Extracted data entries:

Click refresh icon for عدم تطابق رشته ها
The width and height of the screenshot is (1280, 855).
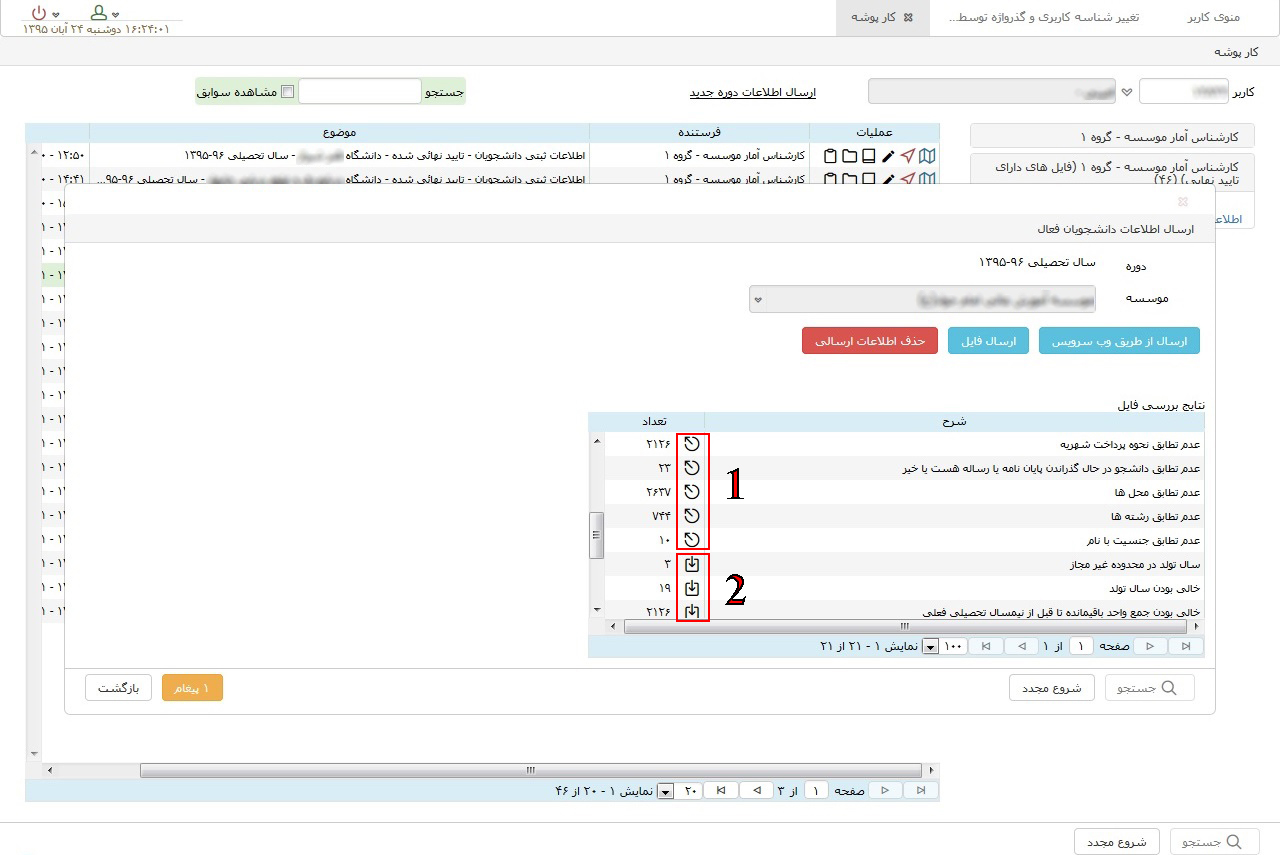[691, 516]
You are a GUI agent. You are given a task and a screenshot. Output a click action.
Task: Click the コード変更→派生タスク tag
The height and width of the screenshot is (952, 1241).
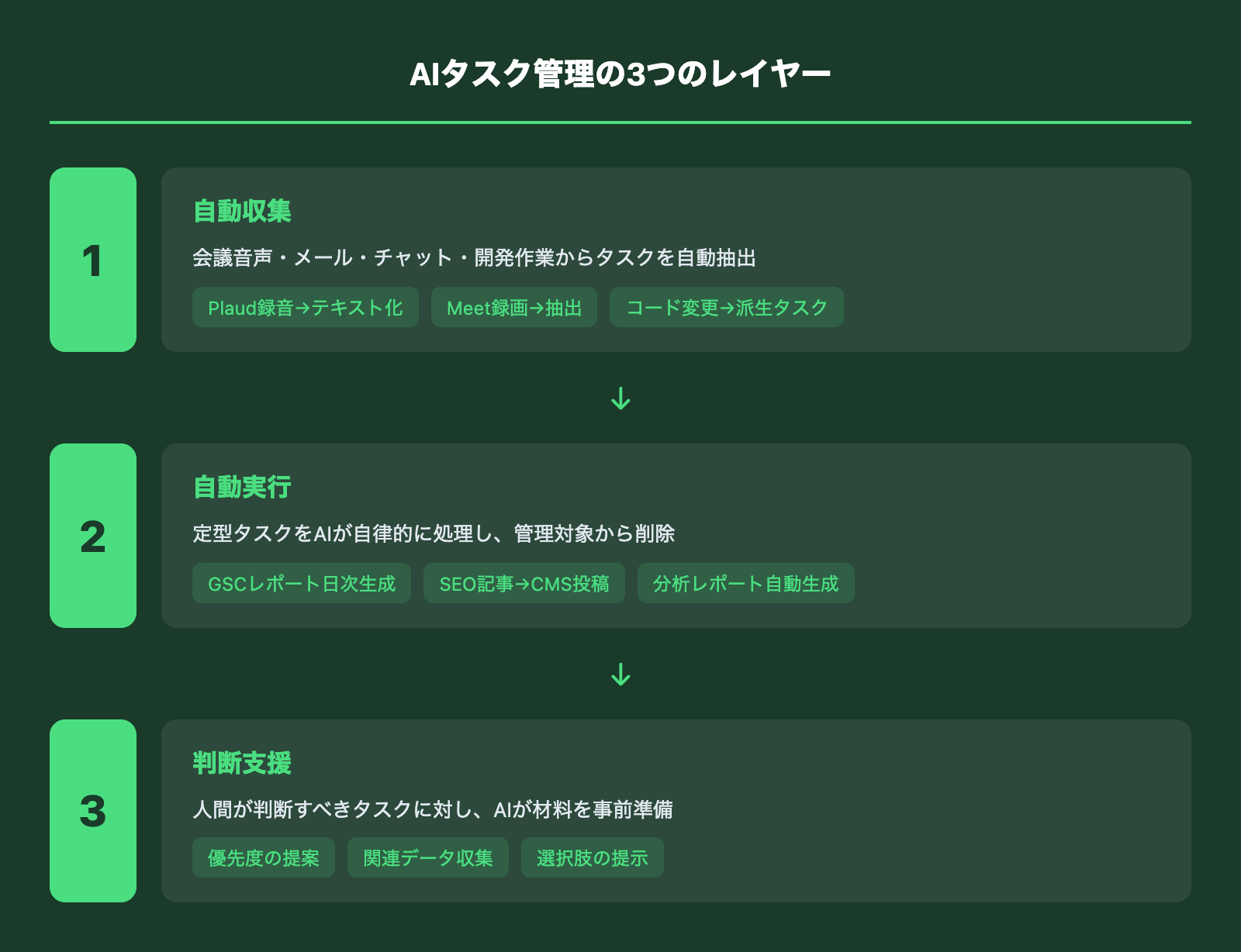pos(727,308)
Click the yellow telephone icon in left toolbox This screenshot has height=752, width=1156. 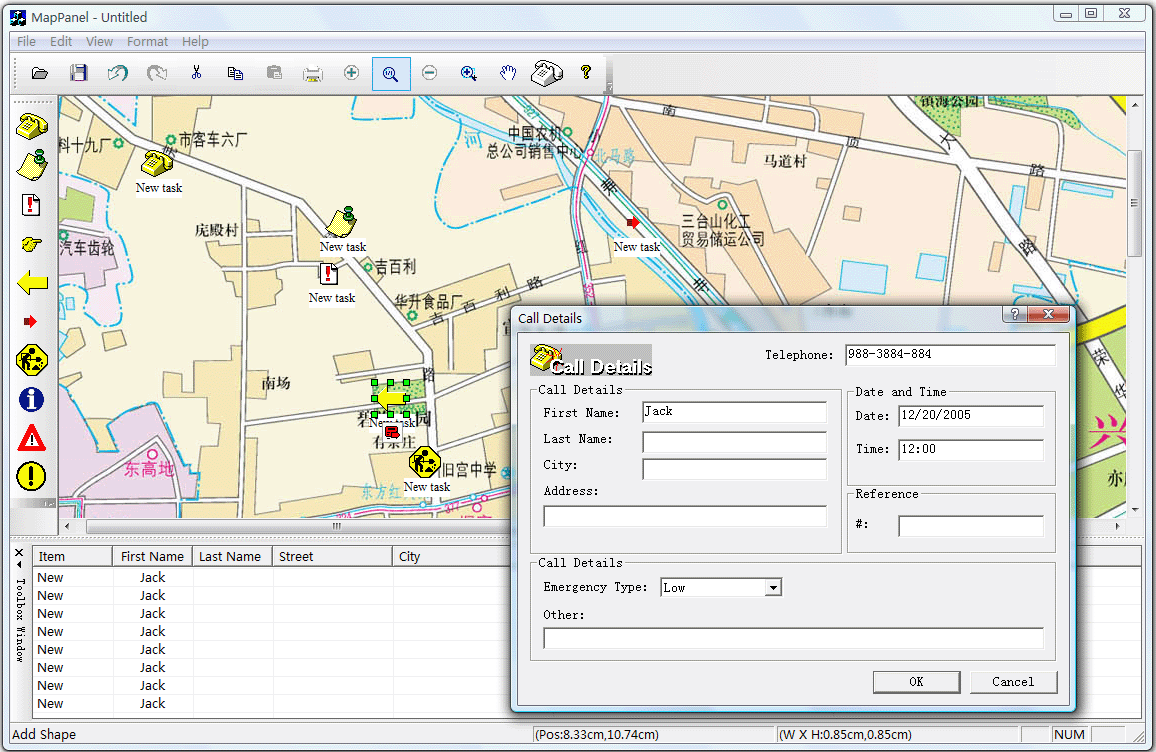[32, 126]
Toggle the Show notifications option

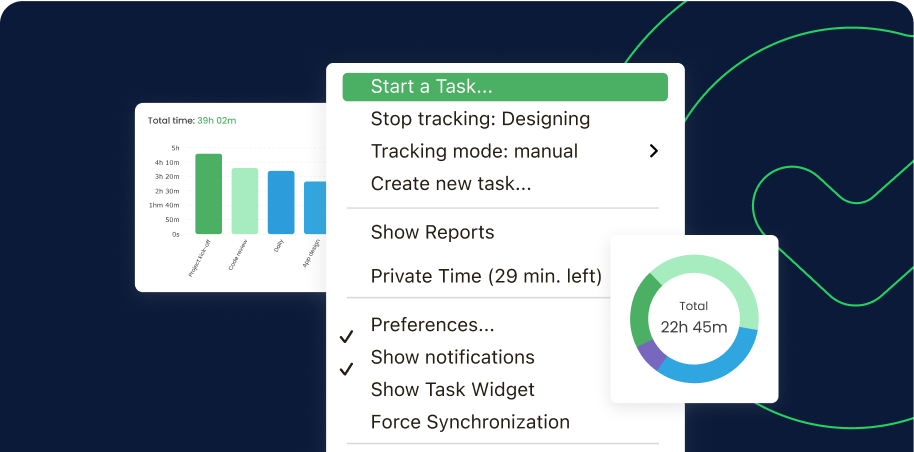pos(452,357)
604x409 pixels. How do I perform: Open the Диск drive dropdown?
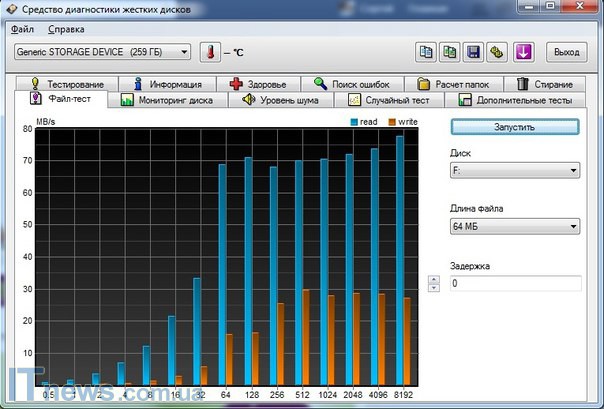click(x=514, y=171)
* * *
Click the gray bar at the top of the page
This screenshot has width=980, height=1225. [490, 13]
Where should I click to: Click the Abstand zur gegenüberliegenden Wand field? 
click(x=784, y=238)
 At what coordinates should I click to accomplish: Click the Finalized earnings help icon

# WHAT TO DO
Only the lines above from the line with "Click the gray bar at the top of the page" to the line with "At what coordinates", those two lines included, should be reproduced exactly.

# EXERCISE ANSWER
Click the gray bar at the top of the page
This screenshot has width=980, height=1225. [490, 13]
Where should I click to: Click the Abstand zur gegenüberliegenden Wand field? 
click(x=784, y=238)
 At what coordinates should I click to accomplish: Click the Finalized earnings help icon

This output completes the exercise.